Document section:
★ ★ ★ ★

The simple reason we don’t find solutions this way is because we spend very little time with ourselves, and are discouraged from doing so in the modern world, so we seldom have the chance to take up Tagore’s suggestion.

‘People go to the ends of the earth to see the great mountains, and wonder at them, and to explore the great rivers, and wonder about them. But the greatest wonder of them all — themselves — they never look at or wonder at,’ said Saint Augustine.

Perhaps we should have another look, This is ‘The miracle we carry round with us all day long,’ the King of Thailand’s daughter told me.

What we are and how we are, is central to everything we do and how we live our lives. But until we extricate ourselves from the group, we will never find out who we are and what we really want. If we are ill, we go to the doctor, and if our cars break down, we take them to the garage. But this mysterious and unique self that we are, we ignore completely, together with its wealth of possibilities.

Buddha Preaching. Central or northeastern Thailand, Mon-Dvaravati period 8th–early 9th century © Metropolitan Museum of Art

Much of our outer life consists in pretending interests we don’t have, imitating other people, and disguising bits of ourselves we think other people won’t like, all of which hinders us rather than helps us find our own powers. ‘It’s not by going outwards that you get to know other people, but by going inwards. There is no real alternative. Everything else is superficial knowledge.’ (Douglas Harding)

It is this relationship with the true self and not what Thomas Merton calls the ‘Smoke Self’ that enables us to relate to others, and we learn to do this better when we are alone. Then, if we are comfortable with ourselves, we can be comfortable with others, and this helps them as well as us. For the Smoke Self, Merton says, is always hungry, and a hungry self does not make for good relationships.

★ ★ ★ ★

Goal 1:
Answer these questions from the passage on knowing oneself, marking each answer with the same letter:
(a) In the quotation attributed to Saint Augustine, what do people go to the ends of the earth to see?
(b) What did the King of Thailand's daughter call the self?
(c) According to Thomas Merton, what is the Smoke Self always?
Goal 2:
Quote the passage on knowing oneself word for word, starting with "It is this relationship" and going on through "for good relationships.".

Recorded information:
★ ★ ★ ★

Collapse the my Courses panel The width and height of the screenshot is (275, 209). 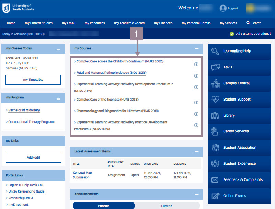pyautogui.click(x=197, y=48)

★ ★ ★ ★

Response 1:
(a) The great mountains.
(b) "The miracle we carry round with us all day long."
(c) Hungry.

Response 2:
It is this relationship with the true self and not what Thomas Merton calls the ‘Smoke Self’ that enables us to relate to others, and we learn to do this better when we are alone. Then, if we are comfortable with ourselves, we can be comfortable with others, and this helps them as well as us. For the Smoke Self, Merton says, is always hungry, and a hungry self does not make for good relationships.